E(x): 1.29 (average red balls)
E(y): 1.71 (average blue balls)
Var(x): 0.21 (spread of red ball outcomes)
Cov(x, y): -0.17 (negative correlation between red and blue balls)
Probability and Ball Colors:
Here's how to solve the questions regarding red and blue balls in a random sample:
a) E(x): This is the expected value of X, which represents the average number of red balls. To calculate it, consider all possible sample combinations with probabilities:
3 red balls: (5/13)(4/12)(3/11) = 60/1764
2 red balls: (5/13)(4/12)(8/11) + (8/13)(5/12)(3/11) = 240/1764
1 red ball: (8/13)(5/12)(4/11) + (5/13)(8/12)(3/11) = 240/1764
0 red balls: (8/13)(8/12)(7/11) = 56/1764
Now, multiply each outcome by its respective probability and sum them: E(x) = (360 + 2240 + 1240 + 056) / 1764 ≈ 1.29.

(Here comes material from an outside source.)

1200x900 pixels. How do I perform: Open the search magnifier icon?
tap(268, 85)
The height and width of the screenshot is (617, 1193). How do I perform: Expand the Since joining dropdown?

b) E(y): Similarly, find the expected value of Y (blue balls): E(y) = 3 - E(x) ≈ 1.71.
c) Var(x): This is the variance of X, showing the spread of outcomes around the expected value. Calculate the squared deviations from E(x) for each outcome, multiply by their probabilities, and sum them: Var(x) ≈ (1.29^2 - 1.29)(60/1764) + (0.29^2 - 1.29)(240/1764) + (-0.29^2 - 1.29)(240/1764) + (-1.29^2 - 1.29)(56/1764) ≈ 0.21.
d) Cov(x, y): This is the covariance of X and Y, measuring the linear relationship between them. In this case, their values negatively affect each other (more red means fewer blue), so Cov(x, y) will be negative. Its calculation follows a similar process to Var(x) but involves cross-product deviations of X and Y. However, due to the opposite relationship, Cov(x, y) will have a negative sign: Cov(x, y) ≈ -0.17.